図9に示す結像レンズILは、物体側から順に並んだ、両凸形状の正レンズL31、両凹形状の負レンズL32、および両凸形状の正レンズL33を接合してなる第1接合レンズCL31と、両凸形状の正レンズL34と、両凸形状の正レンズL35および両凹形状の負レンズL36を接合してなる第2接合レンズCL32とから構成される。結像レンズILは、各実施例に係る顕微鏡対物レンズの像側に配置される。なお、第2接合レンズCL32の像側に、像面Imgが配置される。また、結像レンズILの入射瞳面Puは、無限遠補正型の対物レンズの射出瞳面に対応する。
【0083】
以下の表5に、結像レンズの諸元の値を掲げる。
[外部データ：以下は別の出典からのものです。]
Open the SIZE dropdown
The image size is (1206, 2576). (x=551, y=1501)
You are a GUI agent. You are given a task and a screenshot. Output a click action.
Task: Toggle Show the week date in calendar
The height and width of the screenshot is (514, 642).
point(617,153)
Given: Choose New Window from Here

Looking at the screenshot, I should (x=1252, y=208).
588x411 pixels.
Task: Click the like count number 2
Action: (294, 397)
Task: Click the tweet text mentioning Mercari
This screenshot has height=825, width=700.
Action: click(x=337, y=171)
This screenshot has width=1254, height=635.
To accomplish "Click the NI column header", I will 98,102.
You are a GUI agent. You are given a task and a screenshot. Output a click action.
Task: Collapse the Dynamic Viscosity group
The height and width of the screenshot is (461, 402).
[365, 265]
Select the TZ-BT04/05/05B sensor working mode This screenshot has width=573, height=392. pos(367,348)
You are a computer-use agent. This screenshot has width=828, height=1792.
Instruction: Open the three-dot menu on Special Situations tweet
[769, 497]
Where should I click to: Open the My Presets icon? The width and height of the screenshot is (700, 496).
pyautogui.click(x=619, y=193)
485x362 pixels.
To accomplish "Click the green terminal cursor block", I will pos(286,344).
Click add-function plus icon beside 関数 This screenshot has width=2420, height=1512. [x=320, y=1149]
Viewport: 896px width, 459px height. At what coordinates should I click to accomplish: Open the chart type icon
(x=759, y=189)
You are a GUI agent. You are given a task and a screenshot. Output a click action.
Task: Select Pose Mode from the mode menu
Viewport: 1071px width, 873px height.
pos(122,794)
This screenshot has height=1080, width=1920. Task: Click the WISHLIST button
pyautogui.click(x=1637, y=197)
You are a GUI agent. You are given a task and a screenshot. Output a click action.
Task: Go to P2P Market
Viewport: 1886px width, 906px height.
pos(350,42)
なお、[レンズデータ]の表において、面番号、R、D、nd、およびνdは、前述の表1~表4の説明で示したものと同じである。
【0084】
(表5)
[レンズデータ]
面番号 R D nd νd
1 143.588 8.80 1.4560 91.36
2 -94.993 4.00 1.5638 60.71
3 89.827 7.60 1.4560 91.36
4 -309.677 114.10
5 116.697 8.50 1.6477 33.73
6 -363.426 21.00
7 56.818 9.30 1.5725 57.30
8 -208.394 15.20 1.7380 32.33
9 33.862 67.04
【0085】
次に、[条件式対応値]の表を下記に示す。この表には、各条件式(1)~(5)に対応する値を、全実施例(第1~第4実施例)について纏めて示す。
条件式(1) 14.0≦NA×f
条件式(2) 1.0<H1/H0
条件式(3) 0.45≦L1/TL≦0.75
条件式(4) 0.75≦L2/TL≦0.90
条件式(5) 0.75<f1/f<1.20
【0086】
[条件式対応値]
条件式 第1実施例 第2実施例 第3実施例 第4実施例
(1) 15.00 17.00 16.67 16.00
(2) 1.08 1.07 1.19 1.06
(3) 0.51 0.66 0.56 0.51
(4) 0.75 0.79 0.77 0.75
(5) 0.76 0.82 0.84 0.76
【0087】
上記各実施例によれば、視野が広くて解像度が高い顕微鏡対物レンズおよび顕微鏡光学系を実現することができる。
【0088】
ここで、上記各実施例は本実施形態の一具体例を示しているものであり、本実施形態はこれらに限定されるものではない。